- Theatrical release poster
- Directed by: Yael Bridge
- Produced by: Yael Bridge; Jeremy Flood; Yoni Golijov; Mars Verrone;
- Cinematography: Erick Stoll
- Edited by: Thomas Niles
- Music by: Osei Essed; Santiago Arias-Rozo;
- Production companies: Sidereal Time; ITVS;
- Distributed by: 8 Above
- Release dates: March 6, 2026 (True/False); September 9, 2026;
- Running time: 87 minutes
- Country: United States
- Language: English

= Who Moves America =

2026 American documentary film

Who Moves America is a 2026 documentary film directed and produced by Yael Bridge. It follows UPS workers across the United States as they navigate the challenges of building solidarity with their co-workers ahead of a potential historic strike. Steven Bognar and Astra Taylor serve as executive producers.

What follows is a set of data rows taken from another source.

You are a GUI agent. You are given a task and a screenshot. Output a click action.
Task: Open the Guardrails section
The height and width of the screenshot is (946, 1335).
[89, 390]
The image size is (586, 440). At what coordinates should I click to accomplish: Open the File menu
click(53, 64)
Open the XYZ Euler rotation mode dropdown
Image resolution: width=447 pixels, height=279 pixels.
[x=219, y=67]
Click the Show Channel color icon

It had its world premiere at the True/False Film Festival on March 6, 2026, and was released in a limited release on September 9, 2026, by 8 Above.

==Premise==
It follows UPS workers across the United States as they navigate the challenges of building solidarity with their co-workers ahead of a potential historic strike.

==Production==
In July 2023, it was announced Yael Bridge was in production on a documentary revolving around a potential UPS strike. Steven Bognar and Astra Taylor are among the executive producers. The film received support from ITVS.

==Release==
It had its world premiere at the True/False Film Festival on March 6, 2026. It also screened at the 69th San Francisco International Film Festival on April 27, 2026. In July 2026, 8 Above was set to theatrically distribute the film, with a September 9, 2026, release set.